Q: I am fighting an ongoing battle with a habitual sin: lying. Since I can remember, I have lied about even the littlest things: to make myself seem more interesting, to engage in conversation … most of the time I do not even know why I do so. I am not sure what to do about it anymore, and I need some spiritual direction. I have recently become very serious about walking the narrow path to Christ through my newfound Catholic faith. But, my habit of lying is getting in the way. I know that it separates me from God, even when it is venial, yet I often feel the need to run to the confessional after I do so. For instance, today, I called out of work and lied to my boss telling her I was ill, just so I could stay home and get things done around the house. I knew it was wrong, but I did it anyway, because I did not want to suffer. Please, how can I overcome this? Where do I start? A.
Answered by Fr. Edward McIlmail, LC
A: It is good to hear that you want to walk the path toward Christ. He is ultimately the only one who can give you happiness; he is the one worth living for.
From what you describe, it sounds as if you are wrestling with the root sin of vanity.

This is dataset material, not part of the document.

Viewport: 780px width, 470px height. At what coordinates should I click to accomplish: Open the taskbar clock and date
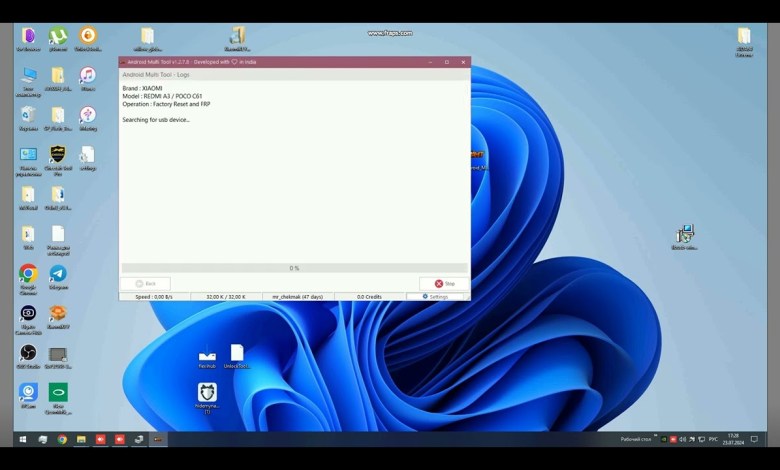pos(734,439)
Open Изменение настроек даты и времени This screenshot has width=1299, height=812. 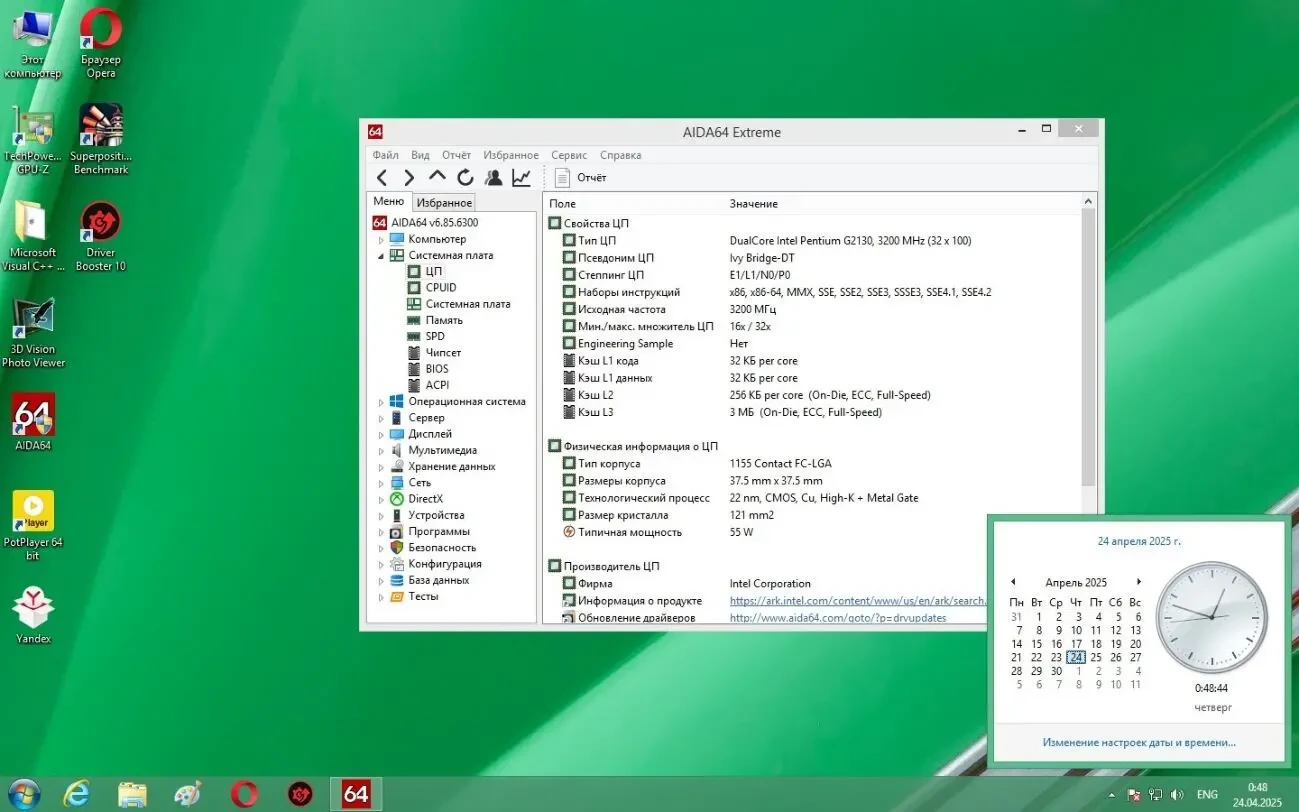click(1139, 742)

We all have a root sin – be it pride, vanity or sensuality. Most of us wrestle with all three sins, but there is usually one that predominates.
Vanity is basically when we care more about winning the approval of others rather than doing God’s will. Vanity arises from insecurity. We worry whether people will like us, what they think of us, whether they think we are “cool.”

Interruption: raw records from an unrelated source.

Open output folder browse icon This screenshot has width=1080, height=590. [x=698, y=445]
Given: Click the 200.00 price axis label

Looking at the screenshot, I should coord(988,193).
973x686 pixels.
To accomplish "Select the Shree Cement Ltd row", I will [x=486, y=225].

We can end up living on the surface, overly concerned about our appearance, willing to lie to make ourselves look good.
The result is that, deep down, we know that we aren’t being authentic. This feeds the problem, because we end up fearing that nobody would love us if they knew the “real me.” This feeds the insecurity, which in turn feeds the vanity. A vicious cycle.
You might consider four steps to vanquish vanity:
1) Work on purity of intention. That is, try to purify your motives; do the right thing because it pleases God, not because you win get an immediate reward. One way to do that is to treat everyone well, no matter how they respond or no matter how unappealing they are at a human level.
2) A corollary: Learn to see Christ in others, and then love Christ in others. “I was hungry and you gave me food, I was thirsty and you gave me drink” (Matthew 25:35). This is a powerful way to walk the path of Christ, because real love for him translates into love for neighbor.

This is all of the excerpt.